Hi All,

I was diagnosised of having RSD on my left foot 4/8/09. My pain doc is going to do a sympathetic nerve block, has this block helped anyone who has RSD. Also through research I have read that lidoderm patches help RSD. I have been having my husband put one patch over my toes and one patch over the rest of my foot. Hurt likes h**l for him to touch my foot and have the patches on my foot, but after about an hour the pain seems to be better. Has this helped anyone. Thanks. Have a nice day.

Kate

welcome to the forum.

I have had blocks and they helped me but a lot of people get no relief from them.

As far as the patches. I have been using them for about 4 years and I love them. You can use 3 at a time and I do see relief even for my pelvic area when I put it on my left thigh area.

Anything that helps us is a blessing.

Ada

Hi. We are all different but I can not tolerate these. A light touch to my rsd area hurts. These increased my pain. I do know many get relief so again it is what works for you and sometimes that may change I have found. Everyone just like the patches get different relief and for different amounts of time with blocks. Are you trying any other meds too? Welcome to the boards too and I am sorry you are facing this too

Hi Daneilla,

Thanks for answering my post.

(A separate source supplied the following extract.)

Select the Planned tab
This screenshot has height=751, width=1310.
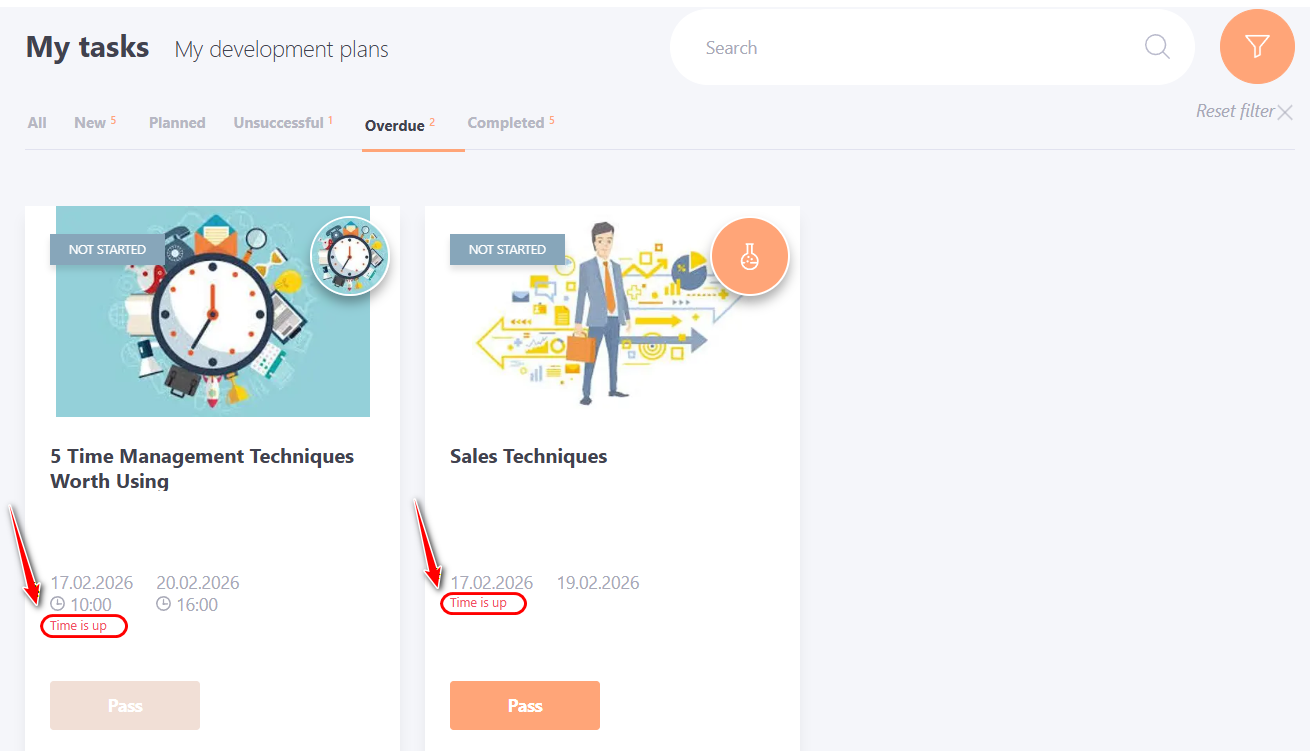pos(177,123)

To answer you question I do take 300 mg lyrica a day, lidoderm patches, klonopin 1 mg a day, percocet 5mg 1 4 times a day, and robaxin 750 2 times a day, and other drugs for other med conditions.

Kate

Hi Everyone, I'm new to this forum. I normally hang out in the brain injury forums & Alzhiemers...I have CRSD 2....& I care for my mom who has Alzh,Schiz,& LBD....

My Pain Clinic Doc. just Dx me w/this CRSD 2...although i have had it since my accident 9 yrs. ago. So the pain is NOT new.

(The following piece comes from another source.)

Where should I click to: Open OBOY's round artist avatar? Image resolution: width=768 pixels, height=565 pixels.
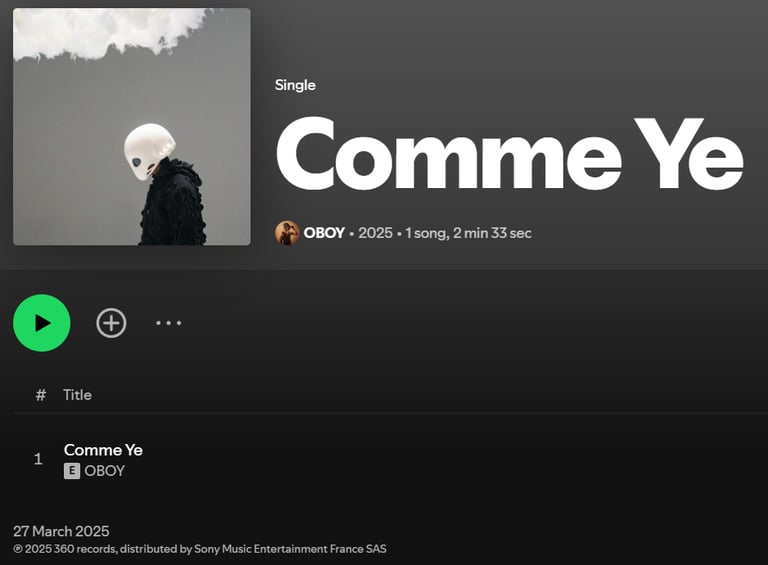pyautogui.click(x=287, y=233)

Moms illness has really taken most of my time so my 3x a week PT has been reduced to once a week if I am lucky! So I find myself in much more pain these days...& like you all, looking for ways to deal.

I have been getting Cortisone injections..usually 4-5 in dif. locations, every other month....They help Sometimes. Someone had mentioned Botox for Pain relief? Has anyone tried this yet?

Currently my pain control involves a TENS unit or Two...Vicodan 3x daily, which I hate...Cortisone injections, PT that gives me a good variety of Laser treatments, Ultra sound heat, Massage, Strenghtening exercise, Heat & Ice packs, and Mylfasia Release.......

I have Not tried the pain patches yet. Are they prescription?

I have Many Pain issues, too many to descibe....just as many of you are dealing with. I know as of yet there is no "magic bullet"...but ANY relief would be so nice......Any idea's or suggestions are very welcomed...Thanks

And also, Please excuse typo's as my brain is backwards & spellcheck won't work for me

The Lidoderm patches are prescription.

Some people can't use them but I get a lot of relief with mine.

Sorry to hear you are going through so much.

Hang around you will learn a lot and meet a lot of good people.

Ada

Hi dreambeliever128,

Thanks glad to know the blocks helped you. And glad you get relief from the patches,

kate

for me the blocks did help but for only a couple days and i only got any where from 40-60% relief the doc said then that was a success. as for the patches i use them and they work great, i have rsd in my foot and it would hurt so bad to remove it that i cant wear them on my foot but i do use them for my neck and back. good luck on your block... take care michelle

Hi Michelle,

Glad you got some relief from the blocks even though it was a couple of days. I wear my lidoderm patches at night on my foot and usually if and when I can get to sleep they fall off when I am a sleep. Thanks for the good luck on the block will keep you posted on how it goes.

Kate

From my experience, the blocks are important because they work to reset the recycling pain signal and the patches are good for relief for a short period of time. I use the patches sometimes on my lower back and it does help some. Hope that was helpful.